Very early on Sunday morning the women (included Mary Magdeline, Mary the Mother of Jesus and Joanna, the wife of a Roman official) went to the tomb. Imagine their amazement to find the stone rolled away and the body gone! Suddenly two dazzling white angels appeared and told them that Jesus had risen from the dead. Confused and bewildered, the women ran off to  tell the disciples. Peter and John ran to the tomb and saw the empty strips of linen. No-one understood what was happening. Mary Magdeline, started crying. "Woman, why are you crying?" said an angel from inside the tomb. "They’ve taken my Lord, "she said, "and I don't know where they’ve put him." Then a voice behind her said “Who are you looking for?" Thinking he was the gardener, she said, "Sir, if you’ve taken him, tell me where you put him" Jesus said, "Mary." She turned and recognized Jesus. "Rabboni!" (Teacher) she cried in delight. Jesus said, "Don’t touch me yet, for I have not yet returned to the Father. Go and tell the others”.
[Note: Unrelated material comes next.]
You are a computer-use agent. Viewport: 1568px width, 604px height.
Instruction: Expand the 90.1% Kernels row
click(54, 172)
Jesus appeared before them all, first to Mary Magdalene in the garden, then that same day to two of his followers on the road to the village of Emmaus, who were so excited that they ran all the way back to Jerusalem - about 15 miles. There, they found the disciples in a double locked room as the story was going around that they had stolen the Jesus’ body and they were frightened. Then Jesus appeared within the locked room, nearly scaring them out of their wits! But Jesus told them to not to be afraid, and to touch the scars and the holes where he was crucified. He even ate some fish with them. Then the disciples believed that he really was alive.
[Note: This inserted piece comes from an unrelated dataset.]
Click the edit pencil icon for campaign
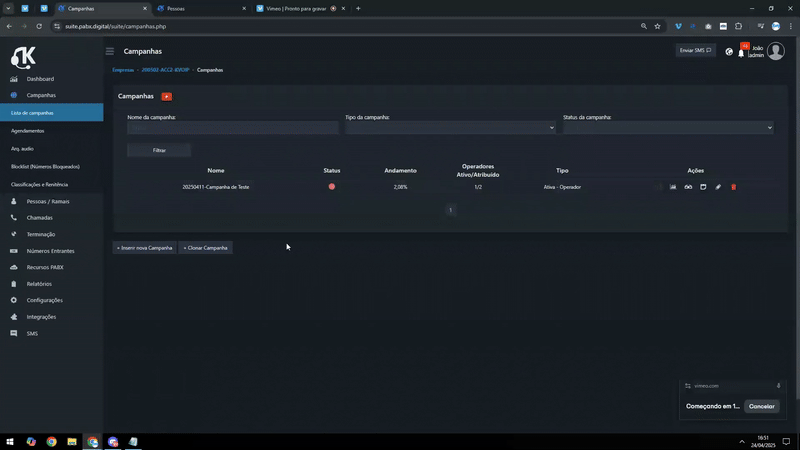 718,187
Over the next 40 days, about 500 people saw him and spoke to him, before he finally left them and returned to his Father in heaven.  On the 40th day he was taken up before their eyes, and a cloud hid him from their sight. Before Jesus left, he promised that he would send another helper to be with them until he returned at the end of time to reign forever. Christians believe that this helper, the Holy Spirit came to the disciples ten days later at Pentecost, and that everyone who truly follows Jesus, has the Holy Spirit with them helping them to be more like him. For Christians, the 'resurrection', proves without a shadow of doubt that Jesus really was the Son of God. His followers could hardly contain their joy, and everywhere they went they told people the wonderful news.

So the Easter story has a happy ending. Jesus was dead, but he rose again. He didn't leave his followers feeling lost and lonely. He sent his Spirit to be a loving comfort and strength to them. They believed in him and he gave them new life, love and strength.

That is why the Easter story never grows old.